I could squeeze a bullet between those lips… You accept this bullet in your palate. It would feel as natural as a pearl in the palm of an oyster.
Philip Ridley’s verbosely poetic two-hander is as physical as it is wordy. And it is in the physicality that really saves the play from just being talking heads narrating a storybook, to a unique theatrical experience. Directed by David Berthold, together with Australian Dance Theatre Artistic Director and choreographer, Garry Stewart, created a physical language that bring this piece to life. Borrowing from contemporary dance, martial arts and tai chi, the two actors must be applauded for their stamina and skill in their commitment to such a challenging and strenuous script that lasted for just under an hour and a half with no interval.
Phelan’s dance background was obvious as his athleticism and panache was really something to behold as he leapt and contorted and executed the stylised movement with grace, charm, and even wit.

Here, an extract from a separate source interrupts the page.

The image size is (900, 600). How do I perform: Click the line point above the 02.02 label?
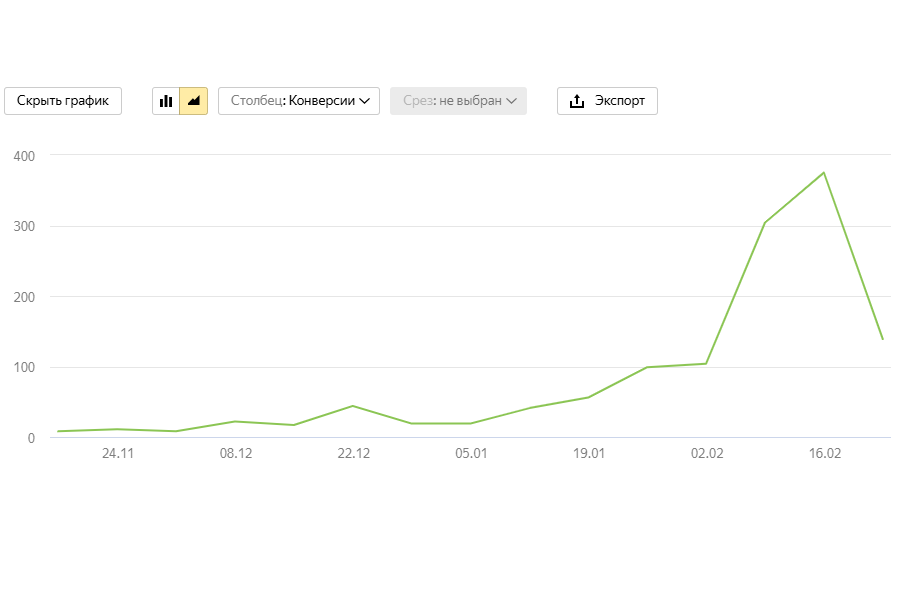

Tender Napalm explores (in a non-linear and fantastical way) the aftermath of a young couple after catastrophic event. In limbo, they create a world where they are ship-wrecked on an island after their metaphorical tsunami. Like a theatre sports game and a bitter domestic feud, they battle for the last word, taking turns to evolve and twist the story to control the power over the land and over the relationship. With a story-like narration involving the slaying of serpents, rivaling monkey tribes, and alien abductions, the delivery was obviously very presentational and we only saw glimpses of the real anguish this couple was facing in fleeting remarks and moments in between the next chapter of their fantasy world.
I had little expectations coming into the play bar the title Tender Napalm, and a poster of a couple embracing and wrapped in colourful party lights. It took a while to adjust to the fact that this piece was no party, and that there was more napalm than tenderness. Then it took a little more time to figure out just what was going on and what it all meant. I was beginning to question whether it fitted into the absurdist genre. When I figured out the symbolism and started going along for the ride, after a while I started feeling a little starved of naturalism and the deeply raw emotion behind all the fantastical battle of the sexes. Amongst all the monkeys and unicorns, no-one was talking about the elephant in the room. However, the pay-off came towards the end where all pretence was dropped in a naturalistic scene in which time rewound itself to their first meeting and first kiss. This scene was enjoyable and spoke volumes, but for myself, would have liked a little more of this scattered throughout to even up the “tender” quota.
Regardless of my personal penchant for naturalistic theatre on that particular night, Tender Napalm is an interesting and unique piece of physical theatre that can be appreciated for its contribution to the evolvement of theatre language and debate of form.